(Stored records)
*** Block opens ***

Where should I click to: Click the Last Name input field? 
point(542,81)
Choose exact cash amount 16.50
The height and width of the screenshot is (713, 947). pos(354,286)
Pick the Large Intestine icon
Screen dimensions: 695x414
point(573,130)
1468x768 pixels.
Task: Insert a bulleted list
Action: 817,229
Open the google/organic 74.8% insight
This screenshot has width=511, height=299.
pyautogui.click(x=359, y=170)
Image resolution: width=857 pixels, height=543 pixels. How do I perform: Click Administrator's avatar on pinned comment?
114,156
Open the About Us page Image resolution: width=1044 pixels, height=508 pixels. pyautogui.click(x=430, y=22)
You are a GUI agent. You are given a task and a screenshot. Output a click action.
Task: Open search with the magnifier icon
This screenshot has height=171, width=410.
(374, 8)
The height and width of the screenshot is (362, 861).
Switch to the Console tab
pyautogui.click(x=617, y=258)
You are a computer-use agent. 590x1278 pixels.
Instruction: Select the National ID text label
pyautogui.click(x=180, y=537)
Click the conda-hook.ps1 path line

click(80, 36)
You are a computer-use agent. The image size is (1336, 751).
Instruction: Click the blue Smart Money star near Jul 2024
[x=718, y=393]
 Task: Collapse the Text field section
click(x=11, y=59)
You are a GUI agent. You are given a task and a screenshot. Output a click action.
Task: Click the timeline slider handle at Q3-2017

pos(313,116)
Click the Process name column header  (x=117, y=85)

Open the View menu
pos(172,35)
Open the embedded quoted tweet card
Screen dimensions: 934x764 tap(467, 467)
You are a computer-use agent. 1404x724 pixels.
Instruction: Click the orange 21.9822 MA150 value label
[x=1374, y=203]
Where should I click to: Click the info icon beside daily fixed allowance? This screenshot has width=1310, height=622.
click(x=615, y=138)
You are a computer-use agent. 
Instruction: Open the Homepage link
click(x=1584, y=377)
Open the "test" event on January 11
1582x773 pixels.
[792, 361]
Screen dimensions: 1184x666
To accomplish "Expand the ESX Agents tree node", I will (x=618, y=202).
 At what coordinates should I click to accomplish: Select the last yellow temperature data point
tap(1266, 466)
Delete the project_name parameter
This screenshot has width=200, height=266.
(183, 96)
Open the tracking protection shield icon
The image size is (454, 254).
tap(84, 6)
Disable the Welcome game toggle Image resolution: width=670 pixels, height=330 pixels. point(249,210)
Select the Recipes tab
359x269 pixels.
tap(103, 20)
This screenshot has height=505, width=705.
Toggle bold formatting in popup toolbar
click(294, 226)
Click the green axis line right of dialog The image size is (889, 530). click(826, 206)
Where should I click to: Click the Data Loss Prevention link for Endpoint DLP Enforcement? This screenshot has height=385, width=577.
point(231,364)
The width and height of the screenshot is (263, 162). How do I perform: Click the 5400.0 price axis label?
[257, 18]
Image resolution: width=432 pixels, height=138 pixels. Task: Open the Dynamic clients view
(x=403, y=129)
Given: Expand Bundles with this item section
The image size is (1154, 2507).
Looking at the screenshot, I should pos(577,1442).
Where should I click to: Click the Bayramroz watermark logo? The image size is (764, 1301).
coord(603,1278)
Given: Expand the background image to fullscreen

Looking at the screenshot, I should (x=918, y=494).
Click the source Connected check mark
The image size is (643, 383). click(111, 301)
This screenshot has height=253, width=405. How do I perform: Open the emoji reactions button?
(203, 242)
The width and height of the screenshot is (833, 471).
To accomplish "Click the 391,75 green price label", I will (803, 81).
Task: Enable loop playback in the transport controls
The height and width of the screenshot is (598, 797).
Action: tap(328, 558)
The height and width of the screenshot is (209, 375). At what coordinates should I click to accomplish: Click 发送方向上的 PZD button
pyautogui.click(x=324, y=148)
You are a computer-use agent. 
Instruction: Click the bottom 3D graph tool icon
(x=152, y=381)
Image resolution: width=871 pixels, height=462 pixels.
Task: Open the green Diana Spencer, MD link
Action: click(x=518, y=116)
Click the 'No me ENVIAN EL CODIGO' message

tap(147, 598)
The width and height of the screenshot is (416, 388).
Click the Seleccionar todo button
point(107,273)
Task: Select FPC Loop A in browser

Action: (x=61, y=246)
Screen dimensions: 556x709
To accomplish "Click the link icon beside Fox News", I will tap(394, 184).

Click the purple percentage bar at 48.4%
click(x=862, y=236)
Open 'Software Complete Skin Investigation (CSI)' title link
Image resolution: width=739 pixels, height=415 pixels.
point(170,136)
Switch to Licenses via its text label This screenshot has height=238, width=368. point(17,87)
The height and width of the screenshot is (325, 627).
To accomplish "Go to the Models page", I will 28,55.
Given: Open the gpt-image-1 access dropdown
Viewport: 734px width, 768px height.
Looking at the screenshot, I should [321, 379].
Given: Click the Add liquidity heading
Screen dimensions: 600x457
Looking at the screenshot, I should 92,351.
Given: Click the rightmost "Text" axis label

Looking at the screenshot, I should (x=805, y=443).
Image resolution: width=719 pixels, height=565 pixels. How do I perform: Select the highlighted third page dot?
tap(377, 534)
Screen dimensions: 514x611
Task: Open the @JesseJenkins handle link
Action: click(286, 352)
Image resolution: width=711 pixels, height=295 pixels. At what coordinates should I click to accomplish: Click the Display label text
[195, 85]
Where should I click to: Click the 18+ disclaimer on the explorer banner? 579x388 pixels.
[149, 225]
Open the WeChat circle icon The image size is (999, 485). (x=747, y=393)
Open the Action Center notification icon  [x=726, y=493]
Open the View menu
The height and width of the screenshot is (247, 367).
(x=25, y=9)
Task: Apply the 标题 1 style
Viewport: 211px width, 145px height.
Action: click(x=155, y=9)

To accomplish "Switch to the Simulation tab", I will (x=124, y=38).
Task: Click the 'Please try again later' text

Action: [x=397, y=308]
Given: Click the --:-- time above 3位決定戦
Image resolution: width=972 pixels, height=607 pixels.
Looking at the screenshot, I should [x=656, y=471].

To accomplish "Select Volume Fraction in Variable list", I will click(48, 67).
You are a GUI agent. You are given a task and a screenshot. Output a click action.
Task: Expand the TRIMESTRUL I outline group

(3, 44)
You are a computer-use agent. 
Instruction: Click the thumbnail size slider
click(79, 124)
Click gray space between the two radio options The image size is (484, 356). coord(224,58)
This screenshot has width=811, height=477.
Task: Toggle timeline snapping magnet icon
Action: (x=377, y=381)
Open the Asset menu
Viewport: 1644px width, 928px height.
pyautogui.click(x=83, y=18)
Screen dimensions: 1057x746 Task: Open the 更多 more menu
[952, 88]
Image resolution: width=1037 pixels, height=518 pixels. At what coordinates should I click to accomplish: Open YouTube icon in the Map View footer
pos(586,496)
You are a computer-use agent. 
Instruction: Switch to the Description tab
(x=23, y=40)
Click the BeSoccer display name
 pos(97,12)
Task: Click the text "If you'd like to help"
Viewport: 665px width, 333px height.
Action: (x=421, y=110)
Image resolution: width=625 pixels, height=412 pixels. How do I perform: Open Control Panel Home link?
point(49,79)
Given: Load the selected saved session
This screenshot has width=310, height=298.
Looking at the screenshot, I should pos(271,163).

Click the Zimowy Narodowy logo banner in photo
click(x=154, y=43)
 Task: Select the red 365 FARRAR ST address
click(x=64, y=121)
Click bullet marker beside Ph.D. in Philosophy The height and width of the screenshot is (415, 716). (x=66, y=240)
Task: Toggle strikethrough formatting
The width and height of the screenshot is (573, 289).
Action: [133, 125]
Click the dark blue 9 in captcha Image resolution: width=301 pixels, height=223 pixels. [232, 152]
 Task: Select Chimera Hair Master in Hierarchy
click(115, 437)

*** Block closes ***

■ **ABOUT THIS TASK**
Print only the lines from the top of the data above down to the line holding "The height and width of the screenshot is (362, 861).", inclusive.

■ **ANSWER TO THIS TASK**
Where should I click to: Click the Last Name input field? 
point(542,81)
Choose exact cash amount 16.50
The height and width of the screenshot is (713, 947). pos(354,286)
Pick the Large Intestine icon
Screen dimensions: 695x414
point(573,130)
1468x768 pixels.
Task: Insert a bulleted list
Action: 817,229
Open the google/organic 74.8% insight
This screenshot has width=511, height=299.
pyautogui.click(x=359, y=170)
Image resolution: width=857 pixels, height=543 pixels. How do I perform: Click Administrator's avatar on pinned comment?
114,156
Open the About Us page Image resolution: width=1044 pixels, height=508 pixels. pyautogui.click(x=430, y=22)
You are a GUI agent. You are given a task and a screenshot. Output a click action.
Task: Open search with the magnifier icon
This screenshot has height=171, width=410.
(374, 8)
The height and width of the screenshot is (362, 861).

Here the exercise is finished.